Fugas - dicas dos leitores

Marrocos ao toque do muezzin

Por Maria João Castro - Lisboa

A primeira incursão por terras marroquinas deu-se há mais de uma década, numa viagem de reconhecimento das cidades imperiais. Uma segunda incursão levou-me mais além, numa viagem de carro pelo deserto afora e pela alma adentro. Afinidades nas duas? Certamente. Preferências? Talvez.

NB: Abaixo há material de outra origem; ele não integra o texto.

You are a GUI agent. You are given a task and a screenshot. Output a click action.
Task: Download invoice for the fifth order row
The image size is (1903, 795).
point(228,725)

A uma hora e picos de avião e de um Fevereiro invernoso e húmido lisboeta, fora-me prometido que iria encontrar calor e sol, mas também uma cultura completamente diferente da minha. A sul, o tempo é vivido de maneira diversa e convém deixar deste lado da fronteira os conceitos de instante e urgente. Esta era a única informação que me tinham dado previamente. Nada mais. Escuro.

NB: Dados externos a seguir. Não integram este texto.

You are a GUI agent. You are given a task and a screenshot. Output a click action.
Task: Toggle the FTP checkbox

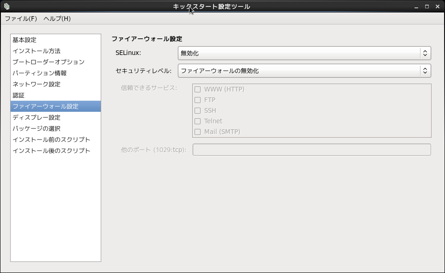coord(198,100)
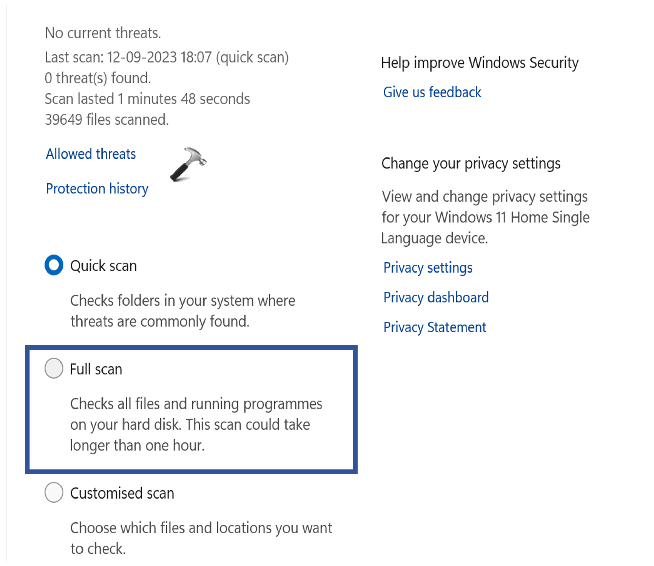The width and height of the screenshot is (654, 566).
Task: Click the 39649 files scanned text
Action: [x=107, y=120]
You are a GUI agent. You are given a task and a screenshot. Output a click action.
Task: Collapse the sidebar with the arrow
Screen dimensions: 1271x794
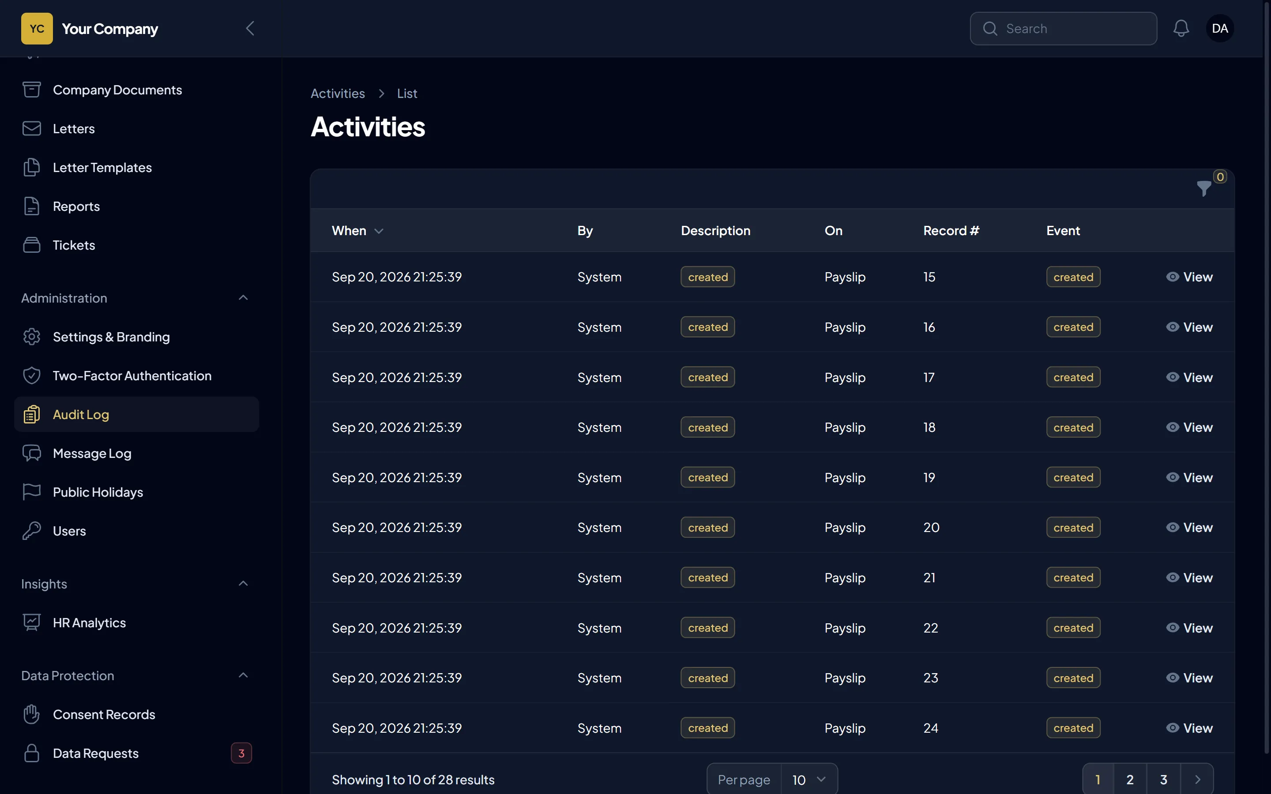tap(250, 28)
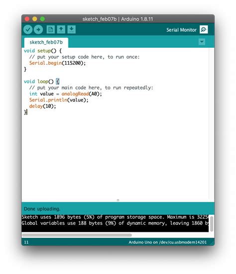This screenshot has width=236, height=274.
Task: Click the Serial.println(value) code line
Action: (59, 100)
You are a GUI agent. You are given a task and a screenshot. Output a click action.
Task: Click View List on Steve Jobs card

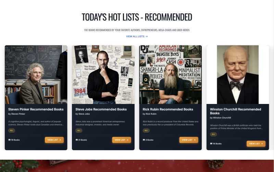coord(122,140)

Casablanca, Rabat, Meknès, Fez, Marraquexe. Lojas e mais lojas onde se regateia para adquirir o mais simples objecto: faz parte da vivência destas gentes e ninguém gosta de vender sem primeiro acordar o preço conveniente. Talhos, bazares de artesanato, artesãos de couro, casas de especiarias, pátios fechados, fontes e tinturarias emprestam aromas e impregnam o ar das infindáveis ruelas medievais da medina.

As lojinhas sucedem-se a um ritmo assustador. Entro numa ao acaso, e logo um banquinho e o irrecusável chá estão à minha espera. O insinuante vendedor desfila então um rol de produtos: a persuasão, a insistência, o regatear, fazem com que seja impossível sair de mãos vazias. Num diminuto embrulhinho, leva-se um pedaço de Marrocos, o reflexo palpável de um mundo diferente, rico e colorido. Enquanto aguardo o troco, demoro-me a apreciar o rosto do vendedor, que possuía uma harmonia que só existe quando se é velho: parece que os anos atenuam os ângulos dos ossos, suavizam o olhar.

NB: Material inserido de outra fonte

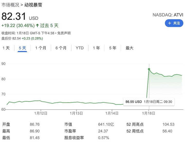Click the green data point on the chart peak
The height and width of the screenshot is (143, 185).
(x=149, y=69)
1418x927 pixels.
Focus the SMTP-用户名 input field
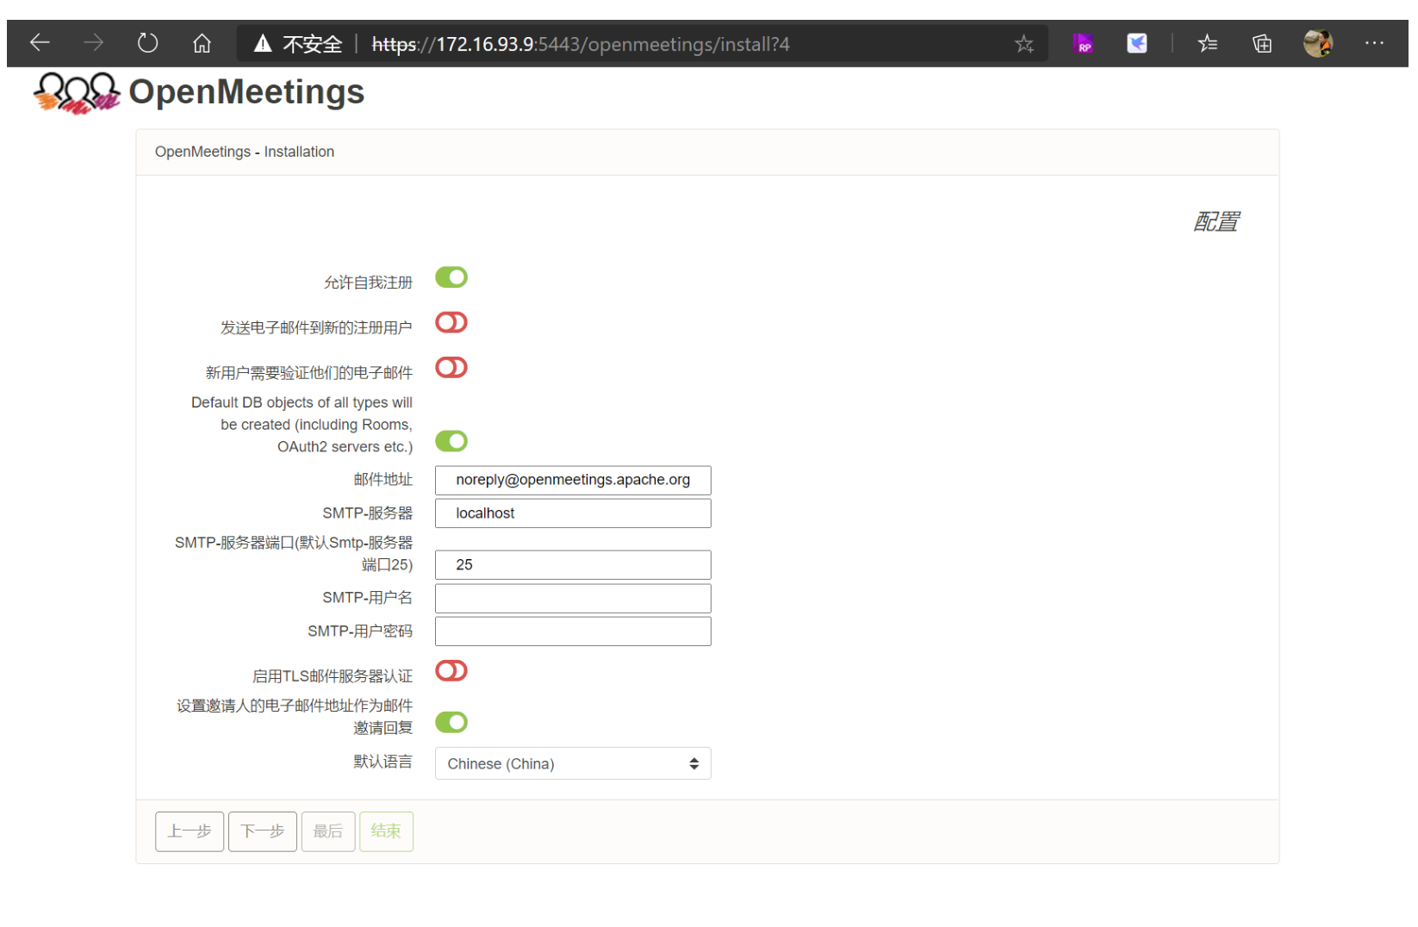(572, 599)
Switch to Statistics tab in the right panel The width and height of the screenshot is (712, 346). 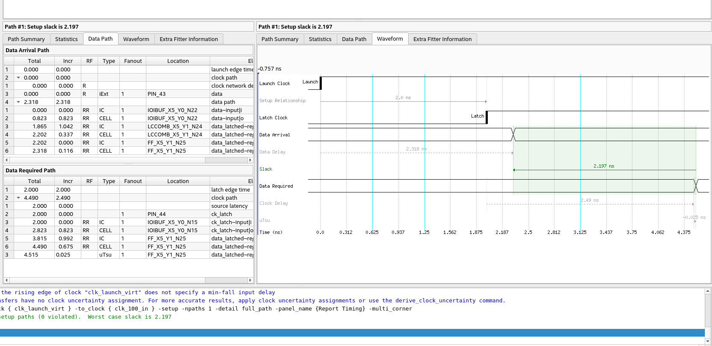click(320, 39)
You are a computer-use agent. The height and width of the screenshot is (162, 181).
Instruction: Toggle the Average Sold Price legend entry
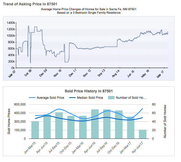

Por fim, o deserto e a sensação da terra queimada pelo sol, que dorme sobre a brisa e à luz das estrelas. Ao fundo, um oásis onde se vende silêncio.

O deserto, despojado de tudo, é como uma página em branco, onde posso escrever a minha história. Nunca se encontra o que se procura e eu já me habituei a isso. Agora, procuro não encontrar nada e talvez ache uma coisa. Ou não.

Há sempre, ainda que seja uma vez na vida, aquela disponibilidade para largar o fútil, para despojar do supérfluo e abraçar a solidão da viagem. O vento vai alterando a face das dunas, com a cumplicidade da noite. O mar de areia que se estende à minha frente tem ondas sob as quais o sol cai, executando um ritual de luz e sombra que me enfeitiça e conquista.

Adormeço no silêncio infinito destas terras, transportando modos de vida periféricos, existências à margem, indivíduos fora do comum, e penso como são ainda possíveis neste mundo de pacotes turísticos tantas formas diferentes de realmente viajar. Aqui, no deserto, tomo consciência plena da vida e de mim própria: aqui compreendo toda a fragilidade de se ser apenas um grão de areia perdido no deserto da eternidade.

Como que acordada de um sono pesado, dou comigo a ser empurrada para aqui e para ali, ao movimento das gentes, que, no seu quotidiano alheado, passam indiferentes por mim. De repente todo o ruído cessa. Estou em Lisboa e tudo já fora. Resta, presa ao pulso, uma recordação do aroma a especiarias e o resultado de um regatear mais entusiasta. Tudo o resto já não subsiste.